“COME ON BABY, LET'S DO THE TWIST . . . TAKE ME BY MY LITTLE HAND, AND GO LIKE THIS"
Ronny Elliott had an unusual Mom. Not many Southern white ladies of the 1950s were deep into rhythm and blues, yet Maxine, a switchboard operator for Peninsula Telephone in Tampa, was crazy for Roy Brown, Wynonie Harris — "race music,'' it was called.
That's how teenage Ronny came to be in the Fort Homer Hesterly Armory on Howard Avenue in 1961. It was a soul summit, with Sam Cooke the headliner and heartthrob. Elliott remembers the girls "screaming at the point of fainting'' to You Send Me. But Elliott was knocked out by Hank Ballard. A slender man of medium height, Ballard was belting, sweating, the drops pouring off his high forehead under the hot lights. He and the Midnighters did their recent hit, Finger Poppin' Time, then kicked into another up-tempo tune Ballard had written. He called it The Twist.
"I see grown men having more fun than I knew you could have,'' remembers Elliott, 63. "I see them dancing like nothing I've ever seen and doing this wonderful singing, too . . . and it killed me. That may be the best rock 'n' roll performance I've ever seen.'' This from a 40-year music veteran who has shared bills with Jimi Hendrix, the Allman Brothers, Chuck Berry and Van Morrison.
By the time of the Armory show, The Twist had already become a monster hit — for another man. Ballard's version, released in 1959, got to No. 28 on Billboard's Hot 100. While it was still on the charts, Chubby Checker, an 18-year-old from Philadelphia, released his version of The Twist on hometown label Cameo Parkway. Gaining momentum from airplay on Dick Clark's American Bandstand, this second Twist, a word-for-word, note-for-note cover, went . . . galactic.
Fifty years ago this month, that simple two-and-a-half-minute song hit No. 1, bumping Elvis' It's Now Or Never. It would become only the second song to ever hit No. 1, then return to the charts and hit No. 1 again. Slews of twist songs — Twistin' the Night Away by Sam Cooke; Twist and Shout by the Isley Brothers and then the Beatles — became hits as well. In 2008, Billboard declared Checker's Twist the most popular song of the past 50 years.
The dance is what did it, though, what made The Twist a social phenomenon and an American classic. Twist-o-mania began with urban black kids, and suddenly even first lady Jacqueline Kennedy was twisting in the White House (though the press secretary denied it). In the early 1960s, everybody was doing a hip-turning shimmy-shake that Checker said went like this: "Just pretend you're wiping your bottom with a towel as you get out of the shower and putting out a cigarette with both feet.''
But we're not here to celebrate Checker and Clark, whose idea it was to cover Ballard's tune. There's far better reason to commemorate The Twist's 50th here in Tampa Bay, and Ronny Elliott lays it out in the title of one of his songs:
The Twist Came From Tampa.
It's an urban legend, and, to those who know it and buy it, a fervent claim to fame.
Can it be true?
===
REQUIREMENTS:
(A) Revise the listing from its first line up to and including the line with "Looking at the screenshot, I should 93,35.", changing "Hardware" to "Software" and leaving everything else as it is.
(B) Carry on the article about The Twist, picking up after its final sentence.

DATASET ENTRIES:
===
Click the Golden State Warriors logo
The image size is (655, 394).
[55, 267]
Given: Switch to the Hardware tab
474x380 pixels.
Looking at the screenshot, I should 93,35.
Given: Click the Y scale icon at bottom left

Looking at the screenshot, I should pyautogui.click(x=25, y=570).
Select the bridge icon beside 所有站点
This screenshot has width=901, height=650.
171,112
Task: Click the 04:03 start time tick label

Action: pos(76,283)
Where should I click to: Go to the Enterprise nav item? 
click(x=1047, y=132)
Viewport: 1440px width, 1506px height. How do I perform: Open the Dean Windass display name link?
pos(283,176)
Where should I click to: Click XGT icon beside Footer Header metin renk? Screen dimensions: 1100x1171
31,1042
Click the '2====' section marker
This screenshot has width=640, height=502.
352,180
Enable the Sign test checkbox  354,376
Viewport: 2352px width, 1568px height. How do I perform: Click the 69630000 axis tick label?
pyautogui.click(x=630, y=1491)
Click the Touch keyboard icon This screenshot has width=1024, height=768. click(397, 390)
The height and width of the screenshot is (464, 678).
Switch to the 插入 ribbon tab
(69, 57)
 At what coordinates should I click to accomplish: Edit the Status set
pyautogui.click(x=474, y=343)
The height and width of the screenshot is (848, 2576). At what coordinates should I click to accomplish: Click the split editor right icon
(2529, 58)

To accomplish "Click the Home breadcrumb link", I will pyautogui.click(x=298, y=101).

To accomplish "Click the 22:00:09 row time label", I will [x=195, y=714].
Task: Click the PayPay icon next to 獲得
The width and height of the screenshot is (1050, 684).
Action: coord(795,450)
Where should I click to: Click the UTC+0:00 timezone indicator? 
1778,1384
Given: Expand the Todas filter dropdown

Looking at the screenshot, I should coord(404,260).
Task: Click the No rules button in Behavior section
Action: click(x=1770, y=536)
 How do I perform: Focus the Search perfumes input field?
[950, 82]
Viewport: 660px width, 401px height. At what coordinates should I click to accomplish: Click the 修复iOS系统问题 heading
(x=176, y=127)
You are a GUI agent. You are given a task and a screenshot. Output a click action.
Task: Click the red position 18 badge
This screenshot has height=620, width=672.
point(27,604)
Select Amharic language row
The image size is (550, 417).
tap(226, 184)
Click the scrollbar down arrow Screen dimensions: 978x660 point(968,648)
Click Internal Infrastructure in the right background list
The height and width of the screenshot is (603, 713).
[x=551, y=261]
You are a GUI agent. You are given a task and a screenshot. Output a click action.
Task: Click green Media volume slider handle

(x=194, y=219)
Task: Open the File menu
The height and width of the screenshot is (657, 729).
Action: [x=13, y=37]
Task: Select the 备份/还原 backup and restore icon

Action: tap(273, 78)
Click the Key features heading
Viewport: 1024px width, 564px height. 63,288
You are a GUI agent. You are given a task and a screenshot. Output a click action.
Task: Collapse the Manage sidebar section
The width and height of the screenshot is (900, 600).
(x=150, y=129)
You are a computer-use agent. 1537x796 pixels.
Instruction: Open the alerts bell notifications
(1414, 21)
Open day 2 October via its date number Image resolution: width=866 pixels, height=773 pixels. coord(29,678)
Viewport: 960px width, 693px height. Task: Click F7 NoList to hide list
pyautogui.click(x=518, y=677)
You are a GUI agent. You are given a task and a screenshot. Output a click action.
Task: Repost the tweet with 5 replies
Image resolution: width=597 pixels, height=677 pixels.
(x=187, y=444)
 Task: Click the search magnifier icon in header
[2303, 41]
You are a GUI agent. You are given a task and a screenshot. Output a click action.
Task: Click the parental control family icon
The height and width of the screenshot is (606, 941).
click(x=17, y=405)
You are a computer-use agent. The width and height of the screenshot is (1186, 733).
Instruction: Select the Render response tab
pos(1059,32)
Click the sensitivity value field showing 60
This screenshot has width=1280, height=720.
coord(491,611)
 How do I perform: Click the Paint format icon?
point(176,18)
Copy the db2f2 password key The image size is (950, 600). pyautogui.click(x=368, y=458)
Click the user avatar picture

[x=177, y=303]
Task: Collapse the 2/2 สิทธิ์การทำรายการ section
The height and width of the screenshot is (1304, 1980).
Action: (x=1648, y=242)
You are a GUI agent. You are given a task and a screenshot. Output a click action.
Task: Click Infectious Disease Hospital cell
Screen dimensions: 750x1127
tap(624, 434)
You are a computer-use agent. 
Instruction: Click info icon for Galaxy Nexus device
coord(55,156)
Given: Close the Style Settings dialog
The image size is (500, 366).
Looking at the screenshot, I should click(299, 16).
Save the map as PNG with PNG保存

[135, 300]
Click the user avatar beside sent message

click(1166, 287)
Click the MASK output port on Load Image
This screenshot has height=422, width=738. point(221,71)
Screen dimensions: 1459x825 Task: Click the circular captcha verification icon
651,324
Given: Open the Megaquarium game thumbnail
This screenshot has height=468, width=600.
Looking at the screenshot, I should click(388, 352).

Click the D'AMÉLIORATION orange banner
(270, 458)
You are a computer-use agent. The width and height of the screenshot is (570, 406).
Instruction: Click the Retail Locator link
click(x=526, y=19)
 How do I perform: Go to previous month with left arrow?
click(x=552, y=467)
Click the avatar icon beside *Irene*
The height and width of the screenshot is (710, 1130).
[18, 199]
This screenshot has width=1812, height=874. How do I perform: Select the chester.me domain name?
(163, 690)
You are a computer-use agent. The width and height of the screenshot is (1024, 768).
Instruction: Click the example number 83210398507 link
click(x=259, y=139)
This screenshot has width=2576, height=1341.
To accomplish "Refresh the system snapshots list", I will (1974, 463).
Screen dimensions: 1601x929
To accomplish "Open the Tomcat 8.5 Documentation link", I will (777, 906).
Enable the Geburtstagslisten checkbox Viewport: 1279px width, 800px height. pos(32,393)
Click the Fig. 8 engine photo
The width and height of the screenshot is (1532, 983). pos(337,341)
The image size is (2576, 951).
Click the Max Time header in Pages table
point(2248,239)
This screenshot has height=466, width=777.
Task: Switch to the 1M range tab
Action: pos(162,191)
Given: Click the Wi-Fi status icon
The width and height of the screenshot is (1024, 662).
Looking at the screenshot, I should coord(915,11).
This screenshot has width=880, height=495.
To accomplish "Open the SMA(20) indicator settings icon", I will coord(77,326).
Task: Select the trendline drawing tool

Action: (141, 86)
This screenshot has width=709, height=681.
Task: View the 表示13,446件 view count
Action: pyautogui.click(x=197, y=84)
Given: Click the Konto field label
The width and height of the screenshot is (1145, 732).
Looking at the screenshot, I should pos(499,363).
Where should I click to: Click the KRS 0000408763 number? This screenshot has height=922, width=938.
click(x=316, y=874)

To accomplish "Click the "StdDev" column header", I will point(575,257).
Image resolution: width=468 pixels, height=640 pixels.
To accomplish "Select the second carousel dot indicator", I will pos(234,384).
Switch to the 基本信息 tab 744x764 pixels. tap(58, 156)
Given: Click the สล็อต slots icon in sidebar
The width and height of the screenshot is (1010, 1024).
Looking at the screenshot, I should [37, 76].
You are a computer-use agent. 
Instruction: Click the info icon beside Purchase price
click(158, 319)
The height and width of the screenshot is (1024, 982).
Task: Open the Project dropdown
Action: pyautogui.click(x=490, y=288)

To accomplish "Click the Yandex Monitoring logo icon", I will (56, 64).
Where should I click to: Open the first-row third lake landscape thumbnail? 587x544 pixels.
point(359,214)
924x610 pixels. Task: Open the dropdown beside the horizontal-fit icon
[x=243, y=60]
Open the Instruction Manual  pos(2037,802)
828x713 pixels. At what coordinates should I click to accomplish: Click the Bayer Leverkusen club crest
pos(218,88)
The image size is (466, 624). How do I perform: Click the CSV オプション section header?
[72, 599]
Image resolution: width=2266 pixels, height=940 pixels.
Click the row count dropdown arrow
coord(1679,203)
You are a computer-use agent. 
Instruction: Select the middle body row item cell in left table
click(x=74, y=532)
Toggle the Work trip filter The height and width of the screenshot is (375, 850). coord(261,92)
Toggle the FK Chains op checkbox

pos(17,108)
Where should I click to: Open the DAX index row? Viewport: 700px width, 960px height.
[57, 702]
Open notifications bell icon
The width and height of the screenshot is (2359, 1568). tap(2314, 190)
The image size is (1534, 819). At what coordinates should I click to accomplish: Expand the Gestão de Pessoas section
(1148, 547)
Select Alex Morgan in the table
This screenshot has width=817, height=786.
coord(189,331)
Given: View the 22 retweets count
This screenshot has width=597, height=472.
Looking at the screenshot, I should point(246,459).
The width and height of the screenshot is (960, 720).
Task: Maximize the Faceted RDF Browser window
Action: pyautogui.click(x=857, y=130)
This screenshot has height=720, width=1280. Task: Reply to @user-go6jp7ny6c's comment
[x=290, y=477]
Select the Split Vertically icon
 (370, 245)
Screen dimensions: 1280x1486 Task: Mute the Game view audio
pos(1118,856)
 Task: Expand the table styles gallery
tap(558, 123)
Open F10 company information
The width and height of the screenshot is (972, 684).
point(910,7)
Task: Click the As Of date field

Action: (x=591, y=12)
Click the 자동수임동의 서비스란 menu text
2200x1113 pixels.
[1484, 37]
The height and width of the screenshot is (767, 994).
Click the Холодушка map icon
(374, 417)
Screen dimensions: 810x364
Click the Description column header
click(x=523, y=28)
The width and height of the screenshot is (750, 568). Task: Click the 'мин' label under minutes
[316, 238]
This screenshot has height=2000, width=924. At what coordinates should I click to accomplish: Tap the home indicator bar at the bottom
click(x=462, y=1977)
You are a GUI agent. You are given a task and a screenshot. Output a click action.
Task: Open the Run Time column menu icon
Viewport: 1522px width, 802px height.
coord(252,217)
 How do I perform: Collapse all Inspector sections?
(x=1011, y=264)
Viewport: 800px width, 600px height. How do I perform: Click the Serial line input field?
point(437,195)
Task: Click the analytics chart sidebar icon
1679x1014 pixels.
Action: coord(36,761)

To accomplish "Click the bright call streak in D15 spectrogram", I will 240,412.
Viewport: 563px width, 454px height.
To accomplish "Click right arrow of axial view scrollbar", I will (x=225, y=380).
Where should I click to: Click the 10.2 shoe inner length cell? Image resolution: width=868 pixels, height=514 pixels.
===
ANSWERS FOR THIS EXERCISE:
(A)
Click the Golden State Warriors logo
The image size is (655, 394).
[55, 267]
Given: Switch to the Software tab
474x380 pixels.
Looking at the screenshot, I should 93,35.

(B)
Elliott half-sings, half-talks the tale this way, in his "hillbilly blues'' style:
Hank Ballard came through Tampa on a chitlin' circuit show,
pushed his way up through the crowd to the very first row.
A little girl in a red dress recognized the vocalist, he asked her,
"What's that they're doing?" She said, "That's the twist."
In the late 1950s the Midnighters might have been playing the Cotton Club, the Apollo Ballroom, the Little Savoy or any of the other venues along Central Avenue, then the Harlem of Tampa. The liner notes to the compilation album 1960: Still Rockin' tell the same story: Ballard wrote the song "after seeing kids do the pelvis-swiveling maneuver in Tampa, Florida.'' Some say Ballard saw those twisters — it's usually girls — out on the street, stepping out of his hotel. Maybe it was the Jackson House on Zack Street where Cab Calloway, Ella Fitzgerald and so many other black musicians and Negro League baseball players stayed, when white hotels were off-limits.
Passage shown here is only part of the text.